Action item
Without including any image, retype the records word for word.

Stored records
--- --- ---
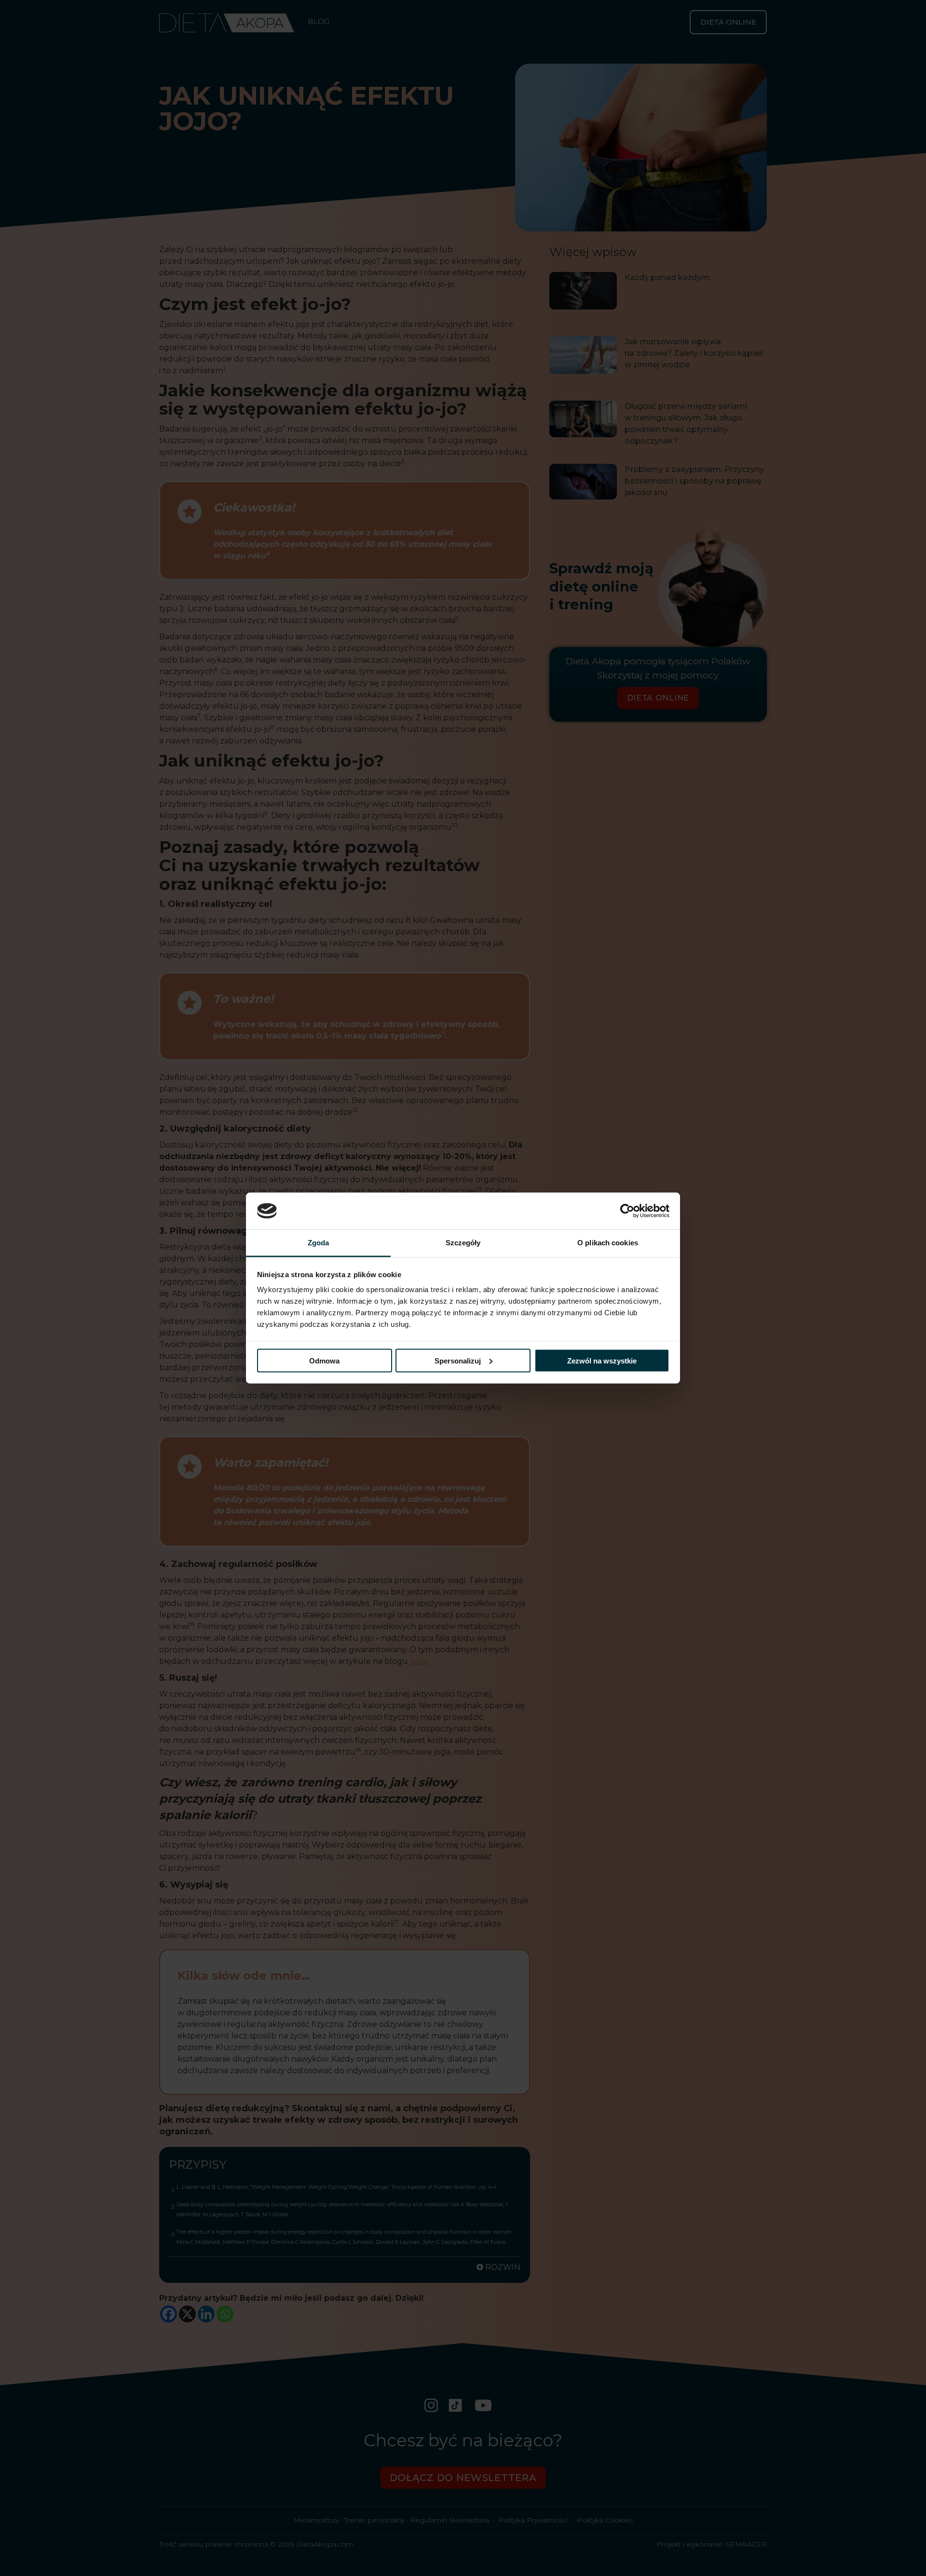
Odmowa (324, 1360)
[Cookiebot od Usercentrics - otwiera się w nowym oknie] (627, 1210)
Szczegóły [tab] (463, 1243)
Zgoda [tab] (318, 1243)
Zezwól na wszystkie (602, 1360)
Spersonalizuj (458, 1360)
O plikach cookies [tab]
--- --- ---
Task result
Odmowa (324, 1360)
[Cookiebot od Usercentrics - otwiera się w nowym oknie] (627, 1210)
Szczegóły [tab] (463, 1243)
Zgoda [tab] (318, 1243)
Zezwól na wszystkie (602, 1360)
Spersonalizuj (458, 1360)
O plikach cookies [tab]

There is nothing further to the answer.